In this lab, you will use the birth and death information you collected last week at the cemetery to develop a life table to citizens of Logan, UT. Rather than build a single life table using all of the data, you will divide the data into smaller groups based on each individual’s sex and the time period that they lived. This will allow you to learn about how patterns of survivorship differ between males and females and how those patterns have changed over time.

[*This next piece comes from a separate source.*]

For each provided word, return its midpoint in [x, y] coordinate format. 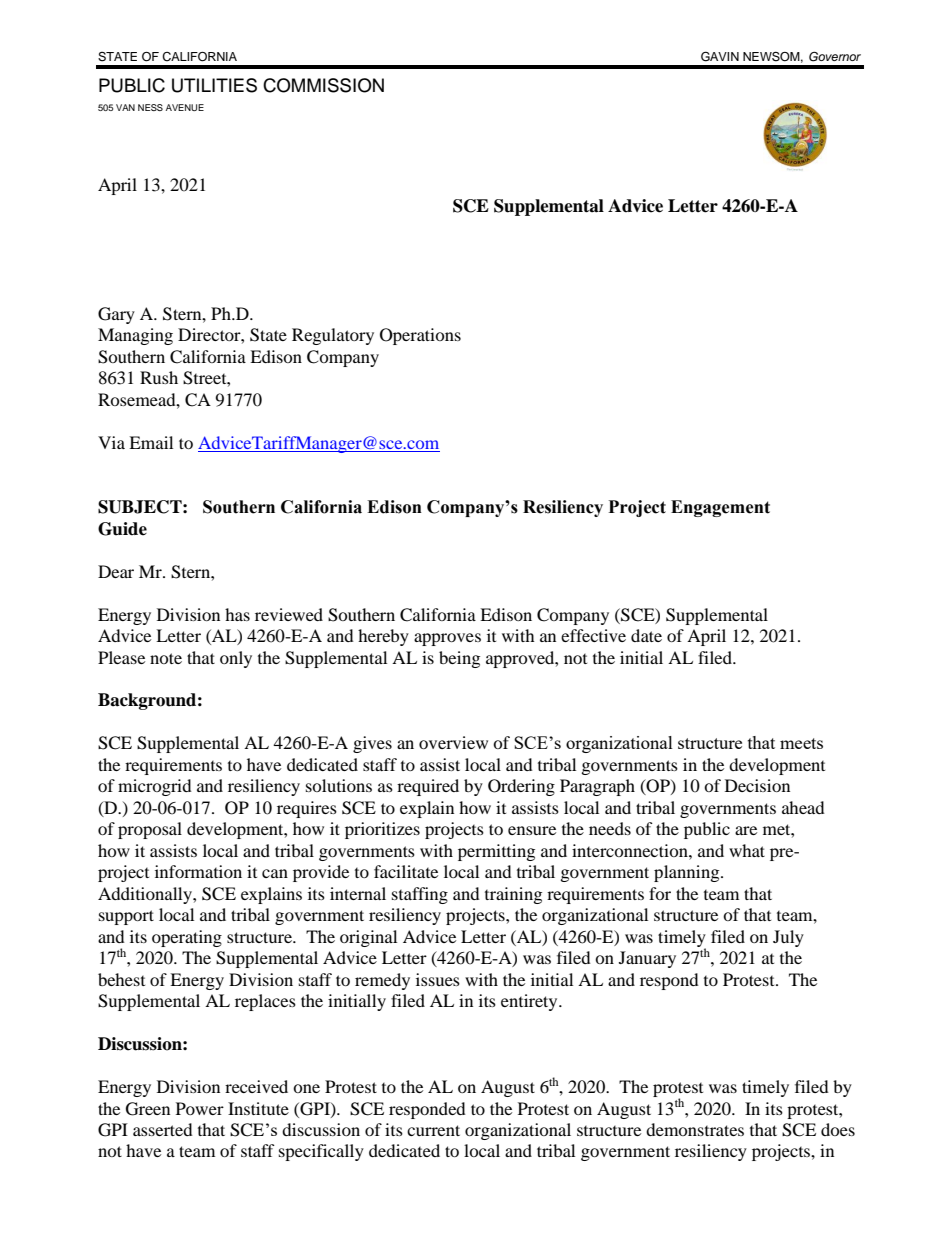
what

This lab will help get you started on how to build the life table from the cemetery data. You will then complete the exercise as part of this week’s homework assignment. If you complete the entire assignment during lab, that is fine. Otherwise, you will need to complete the assignment on your own.


Objectives

  • Build a static life table from birth and death information

  • Explore how patterns of survivorship differ among males and females

  • Explore how patterns of survivorship have changed across time

  • Practice subsetting data frames in R using dplyr::filter() and bracket notation

  • Practice adding data to a data frame using dplyr::mutate() and for loops

  • Practice vizualing data using ggplot2


Set up

  1. Log in to R Studio Cloud

  2. Create a new project called LastnameFirstname-Lab5


Note: You will use the homework 5 template to complete the rest of this lab activity. You can copy the code below to your assignment template to start the assignment. However, you do not need to copy code the prints objects, only the code the creates or manipulates the objects.


Reading in the data

All of the birth and death data you collected last week has been compiled and included as a data frame in the WILD3810 package. You can read the data by copying the following lines to the first chunk in your homework 5 template (note, you do not need to copy the head(lt_data) line to your homework):

library(WILD3810)
data("lt_data")
head(lt_data)
byear dyear sex
1834 1905 Male
1871 1958 Male
1822 1916 Male
1875 1965 Male
1859 1874 Male
1866 1905 Male

Adding age at death

The head() function shows the first 6 rows the lt_data object, allowing us to see that there are 3 columns:

  • byear: The birth year of each individual

  • dyear: The death year of each individual

  • sex: Whether the entry corresponds to a male or female

To build the life table, we will need at least one more piece of information \(-\) age at death. We can roughly estimate age at death as dyear - byear (for the most accurate ages we would want to include day and month in this calculation but just using year will be accurate enough for our purposes).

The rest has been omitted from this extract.